Greffier lors des débats et du prononcé : Laurie-Anne DUCASSE, Greffière.
JUGEMENT
Prononcé en premier ressort, par décision contradictoire et mise à disposition au greffe du tribunal conformément à l’avis donné à l’issue des débats.
EXPOSE DU LITIGE
Monsieur [P] [H] était salarié intérimaire de la société [3], qui l’a mis à disposition de la société [1] dans le cadre d’une mission temporaire.

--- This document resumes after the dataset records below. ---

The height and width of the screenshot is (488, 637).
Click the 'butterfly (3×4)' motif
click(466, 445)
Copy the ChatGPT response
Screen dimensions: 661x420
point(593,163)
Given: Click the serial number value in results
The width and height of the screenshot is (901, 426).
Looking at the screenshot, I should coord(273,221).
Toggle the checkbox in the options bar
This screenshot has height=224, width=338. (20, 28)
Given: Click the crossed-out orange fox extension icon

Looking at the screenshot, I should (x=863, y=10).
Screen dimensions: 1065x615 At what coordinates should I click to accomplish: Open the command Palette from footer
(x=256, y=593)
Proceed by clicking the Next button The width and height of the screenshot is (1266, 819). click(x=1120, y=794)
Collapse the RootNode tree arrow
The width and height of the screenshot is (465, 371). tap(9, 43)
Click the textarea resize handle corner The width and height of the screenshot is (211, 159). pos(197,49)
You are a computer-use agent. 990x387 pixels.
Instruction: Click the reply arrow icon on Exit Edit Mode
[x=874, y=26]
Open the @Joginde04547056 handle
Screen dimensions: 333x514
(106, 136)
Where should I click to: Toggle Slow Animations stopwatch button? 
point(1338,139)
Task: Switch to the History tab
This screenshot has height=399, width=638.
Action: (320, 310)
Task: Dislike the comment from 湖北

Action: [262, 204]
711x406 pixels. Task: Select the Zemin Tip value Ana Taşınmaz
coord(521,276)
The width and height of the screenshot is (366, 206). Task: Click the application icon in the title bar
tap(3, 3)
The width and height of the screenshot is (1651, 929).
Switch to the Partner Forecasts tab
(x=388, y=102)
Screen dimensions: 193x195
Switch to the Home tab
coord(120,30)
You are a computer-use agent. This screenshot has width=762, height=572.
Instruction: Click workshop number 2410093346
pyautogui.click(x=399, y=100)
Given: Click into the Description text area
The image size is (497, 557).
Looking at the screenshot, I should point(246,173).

Le 9 mars 2022, la société [2] a renseigné une déclaration d’accident du travail concernant un accident de travail dont a été victime M. [H] le 8 mars 2022. Le certificat médical initial établi le jour même au centre hospitalier d'[Localité 6] faisait état d’un « traumatisme cranien et cervical, avec deux plaies du cuir chevelu pariétale gauche et occipitale ». La caisse primaire d’assurance maladie des Hauts-de-Seine a pris en charge cet accident au titre de la législation sur les risques professionnels par décision du 3 mai 2022.
La caisse a retenu la consolidation de son état de santé au 9 juin 2024, avec un taux d’incapacité permanente partielle fixée à 6 %.
M. [H] a saisi le pôle social du tribunal judiciaire de Nanterre afin de voir reconnaître la faute inexcusable de la société [3] et de la société [4]. La requête initiale a fait l’objet d’une radiation par ordonnance du 15 janvier 2024, puis d’une réintroduction en date du 18 juillet 2024.
L’affaire a été appelée à l’audience du 9 février 2026, à laquelle les parties ont comparu et ont été entendues en leurs observations.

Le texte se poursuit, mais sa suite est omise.